Set down the data that follows again, exactly as written.

**** RECORDS

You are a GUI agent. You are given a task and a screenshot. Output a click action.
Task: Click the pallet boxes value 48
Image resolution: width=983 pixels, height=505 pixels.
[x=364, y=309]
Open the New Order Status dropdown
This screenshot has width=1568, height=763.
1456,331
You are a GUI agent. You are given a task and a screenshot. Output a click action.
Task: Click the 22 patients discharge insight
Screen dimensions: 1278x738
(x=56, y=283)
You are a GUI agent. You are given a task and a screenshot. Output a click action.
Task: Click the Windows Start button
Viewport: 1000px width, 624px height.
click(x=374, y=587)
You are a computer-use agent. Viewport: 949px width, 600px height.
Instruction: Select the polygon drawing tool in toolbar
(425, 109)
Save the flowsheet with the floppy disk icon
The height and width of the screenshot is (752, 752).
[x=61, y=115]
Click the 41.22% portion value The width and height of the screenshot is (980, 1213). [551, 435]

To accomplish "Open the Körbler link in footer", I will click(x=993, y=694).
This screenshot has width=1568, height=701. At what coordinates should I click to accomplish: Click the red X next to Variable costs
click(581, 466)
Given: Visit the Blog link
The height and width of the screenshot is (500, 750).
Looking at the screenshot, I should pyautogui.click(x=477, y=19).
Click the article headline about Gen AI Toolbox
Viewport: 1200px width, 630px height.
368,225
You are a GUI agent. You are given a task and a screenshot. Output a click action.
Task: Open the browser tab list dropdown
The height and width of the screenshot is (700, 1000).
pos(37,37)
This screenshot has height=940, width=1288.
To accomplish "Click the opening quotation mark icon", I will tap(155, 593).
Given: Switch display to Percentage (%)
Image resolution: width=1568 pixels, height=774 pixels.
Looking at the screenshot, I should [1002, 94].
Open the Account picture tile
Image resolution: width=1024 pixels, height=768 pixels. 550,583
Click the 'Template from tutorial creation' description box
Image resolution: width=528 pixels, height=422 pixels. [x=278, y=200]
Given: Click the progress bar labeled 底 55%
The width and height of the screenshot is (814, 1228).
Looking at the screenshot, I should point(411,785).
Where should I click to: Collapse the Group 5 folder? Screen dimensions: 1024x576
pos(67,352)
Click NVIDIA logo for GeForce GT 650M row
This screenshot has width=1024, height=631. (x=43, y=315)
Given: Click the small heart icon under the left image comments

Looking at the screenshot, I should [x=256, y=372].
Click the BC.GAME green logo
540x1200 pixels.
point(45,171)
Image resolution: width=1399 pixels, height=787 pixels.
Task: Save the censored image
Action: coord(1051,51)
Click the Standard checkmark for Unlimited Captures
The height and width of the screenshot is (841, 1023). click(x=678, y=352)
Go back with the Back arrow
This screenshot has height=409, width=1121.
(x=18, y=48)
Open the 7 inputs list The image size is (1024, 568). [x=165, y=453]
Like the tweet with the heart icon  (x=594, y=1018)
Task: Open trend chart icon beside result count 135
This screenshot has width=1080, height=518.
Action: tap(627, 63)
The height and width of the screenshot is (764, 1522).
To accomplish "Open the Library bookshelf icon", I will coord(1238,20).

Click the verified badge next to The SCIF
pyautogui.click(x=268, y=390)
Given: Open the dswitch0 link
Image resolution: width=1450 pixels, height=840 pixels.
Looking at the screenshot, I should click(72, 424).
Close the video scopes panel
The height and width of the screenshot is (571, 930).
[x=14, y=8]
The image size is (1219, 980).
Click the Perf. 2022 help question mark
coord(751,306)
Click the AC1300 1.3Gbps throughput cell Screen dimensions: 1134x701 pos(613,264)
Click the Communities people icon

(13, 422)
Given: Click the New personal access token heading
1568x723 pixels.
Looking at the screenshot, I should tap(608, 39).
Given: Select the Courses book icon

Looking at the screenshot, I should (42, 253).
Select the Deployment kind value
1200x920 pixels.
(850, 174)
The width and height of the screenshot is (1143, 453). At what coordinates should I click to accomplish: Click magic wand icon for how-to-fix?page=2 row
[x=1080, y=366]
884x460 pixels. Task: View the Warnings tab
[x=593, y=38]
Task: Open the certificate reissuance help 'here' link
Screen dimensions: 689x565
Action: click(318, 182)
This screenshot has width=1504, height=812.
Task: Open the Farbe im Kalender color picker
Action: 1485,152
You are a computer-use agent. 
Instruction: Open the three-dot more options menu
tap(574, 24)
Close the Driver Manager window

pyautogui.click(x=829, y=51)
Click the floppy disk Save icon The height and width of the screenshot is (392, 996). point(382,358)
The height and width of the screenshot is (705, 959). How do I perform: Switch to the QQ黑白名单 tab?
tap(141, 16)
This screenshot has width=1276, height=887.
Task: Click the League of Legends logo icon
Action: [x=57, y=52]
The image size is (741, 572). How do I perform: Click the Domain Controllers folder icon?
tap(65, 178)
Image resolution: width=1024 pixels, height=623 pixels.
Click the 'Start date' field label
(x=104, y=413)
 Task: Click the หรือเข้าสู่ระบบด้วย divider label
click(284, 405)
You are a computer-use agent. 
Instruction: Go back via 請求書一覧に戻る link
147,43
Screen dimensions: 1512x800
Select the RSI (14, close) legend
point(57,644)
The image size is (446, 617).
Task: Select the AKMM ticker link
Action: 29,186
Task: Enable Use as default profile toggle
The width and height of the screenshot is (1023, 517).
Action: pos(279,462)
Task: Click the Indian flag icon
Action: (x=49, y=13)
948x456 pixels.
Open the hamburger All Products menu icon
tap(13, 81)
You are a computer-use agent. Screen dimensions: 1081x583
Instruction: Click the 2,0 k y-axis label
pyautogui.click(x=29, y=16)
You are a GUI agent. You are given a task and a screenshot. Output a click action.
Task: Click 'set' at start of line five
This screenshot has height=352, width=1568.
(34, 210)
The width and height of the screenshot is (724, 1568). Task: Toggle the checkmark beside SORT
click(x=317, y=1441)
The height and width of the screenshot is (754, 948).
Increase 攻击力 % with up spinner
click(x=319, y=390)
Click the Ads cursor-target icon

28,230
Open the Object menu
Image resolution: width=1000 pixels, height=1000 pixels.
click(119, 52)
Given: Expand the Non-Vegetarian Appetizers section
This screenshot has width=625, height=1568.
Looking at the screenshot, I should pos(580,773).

********

OUTPUT:
You are a GUI agent. You are given a task and a screenshot. Output a click action.
Task: Click the pallet boxes value 48
Image resolution: width=983 pixels, height=505 pixels.
[x=364, y=309]
Open the New Order Status dropdown
This screenshot has width=1568, height=763.
1456,331
You are a GUI agent. You are given a task and a screenshot. Output a click action.
Task: Click the 22 patients discharge insight
Screen dimensions: 1278x738
(x=56, y=283)
You are a GUI agent. You are given a task and a screenshot. Output a click action.
Task: Click the Windows Start button
Viewport: 1000px width, 624px height.
click(x=374, y=587)
You are a computer-use agent. Viewport: 949px width, 600px height.
Instruction: Select the polygon drawing tool in toolbar
(425, 109)
Save the flowsheet with the floppy disk icon
The height and width of the screenshot is (752, 752).
[x=61, y=115]
Click the 41.22% portion value The width and height of the screenshot is (980, 1213). [551, 435]

To accomplish "Open the Körbler link in footer", I will click(x=993, y=694).
This screenshot has width=1568, height=701. At what coordinates should I click to accomplish: Click the red X next to Variable costs
click(581, 466)
Given: Visit the Blog link
The height and width of the screenshot is (500, 750).
Looking at the screenshot, I should pyautogui.click(x=477, y=19).
Click the article headline about Gen AI Toolbox
Viewport: 1200px width, 630px height.
368,225
You are a GUI agent. You are given a task and a screenshot. Output a click action.
Task: Open the browser tab list dropdown
The height and width of the screenshot is (700, 1000).
pos(37,37)
This screenshot has height=940, width=1288.
To accomplish "Click the opening quotation mark icon", I will tap(155, 593).
Given: Switch display to Percentage (%)
Image resolution: width=1568 pixels, height=774 pixels.
Looking at the screenshot, I should [1002, 94].
Open the Account picture tile
Image resolution: width=1024 pixels, height=768 pixels. 550,583
Click the 'Template from tutorial creation' description box
Image resolution: width=528 pixels, height=422 pixels. [x=278, y=200]
Given: Click the progress bar labeled 底 55%
The width and height of the screenshot is (814, 1228).
Looking at the screenshot, I should point(411,785).
Where should I click to: Collapse the Group 5 folder? Screen dimensions: 1024x576
pos(67,352)
Click NVIDIA logo for GeForce GT 650M row
This screenshot has width=1024, height=631. (x=43, y=315)
Given: Click the small heart icon under the left image comments

Looking at the screenshot, I should [x=256, y=372].
Click the BC.GAME green logo
540x1200 pixels.
point(45,171)
Image resolution: width=1399 pixels, height=787 pixels.
Task: Save the censored image
Action: coord(1051,51)
Click the Standard checkmark for Unlimited Captures
The height and width of the screenshot is (841, 1023). click(x=678, y=352)
Go back with the Back arrow
This screenshot has height=409, width=1121.
(x=18, y=48)
Open the 7 inputs list The image size is (1024, 568). [x=165, y=453]
Like the tweet with the heart icon  (x=594, y=1018)
Task: Open trend chart icon beside result count 135
This screenshot has width=1080, height=518.
Action: tap(627, 63)
The height and width of the screenshot is (764, 1522).
To accomplish "Open the Library bookshelf icon", I will coord(1238,20).

Click the verified badge next to The SCIF
pyautogui.click(x=268, y=390)
Given: Open the dswitch0 link
Image resolution: width=1450 pixels, height=840 pixels.
Looking at the screenshot, I should click(72, 424).
Close the video scopes panel
The height and width of the screenshot is (571, 930).
[x=14, y=8]
The image size is (1219, 980).
Click the Perf. 2022 help question mark
coord(751,306)
Click the AC1300 1.3Gbps throughput cell Screen dimensions: 1134x701 pos(613,264)
Click the Communities people icon

(13, 422)
Given: Click the New personal access token heading
1568x723 pixels.
Looking at the screenshot, I should tap(608, 39).
Given: Select the Courses book icon

Looking at the screenshot, I should (42, 253).
Select the Deployment kind value
1200x920 pixels.
(850, 174)
The width and height of the screenshot is (1143, 453). At what coordinates should I click to accomplish: Click magic wand icon for how-to-fix?page=2 row
[x=1080, y=366]
884x460 pixels. Task: View the Warnings tab
[x=593, y=38]
Task: Open the certificate reissuance help 'here' link
Screen dimensions: 689x565
Action: click(318, 182)
This screenshot has width=1504, height=812.
Task: Open the Farbe im Kalender color picker
Action: 1485,152
You are a computer-use agent. 
Instruction: Open the three-dot more options menu
tap(574, 24)
Close the Driver Manager window

pyautogui.click(x=829, y=51)
Click the floppy disk Save icon The height and width of the screenshot is (392, 996). point(382,358)
The height and width of the screenshot is (705, 959). How do I perform: Switch to the QQ黑白名单 tab?
tap(141, 16)
This screenshot has width=1276, height=887.
Task: Click the League of Legends logo icon
Action: [x=57, y=52]
The image size is (741, 572). How do I perform: Click the Domain Controllers folder icon?
tap(65, 178)
Image resolution: width=1024 pixels, height=623 pixels.
Click the 'Start date' field label
(x=104, y=413)
 Task: Click the หรือเข้าสู่ระบบด้วย divider label
click(284, 405)
You are a computer-use agent. 
Instruction: Go back via 請求書一覧に戻る link
147,43
Screen dimensions: 1512x800
Select the RSI (14, close) legend
point(57,644)
The image size is (446, 617).
Task: Select the AKMM ticker link
Action: 29,186
Task: Enable Use as default profile toggle
The width and height of the screenshot is (1023, 517).
Action: pos(279,462)
Task: Click the Indian flag icon
Action: (x=49, y=13)
948x456 pixels.
Open the hamburger All Products menu icon
tap(13, 81)
You are a computer-use agent. Screen dimensions: 1081x583
Instruction: Click the 2,0 k y-axis label
pyautogui.click(x=29, y=16)
You are a GUI agent. You are given a task and a screenshot. Output a click action.
Task: Click 'set' at start of line five
This screenshot has height=352, width=1568.
(34, 210)
The width and height of the screenshot is (724, 1568). Task: Toggle the checkmark beside SORT
click(x=317, y=1441)
The height and width of the screenshot is (754, 948).
Increase 攻击力 % with up spinner
click(x=319, y=390)
Click the Ads cursor-target icon

28,230
Open the Object menu
Image resolution: width=1000 pixels, height=1000 pixels.
click(119, 52)
Given: Expand the Non-Vegetarian Appetizers section
This screenshot has width=625, height=1568.
Looking at the screenshot, I should pos(580,773).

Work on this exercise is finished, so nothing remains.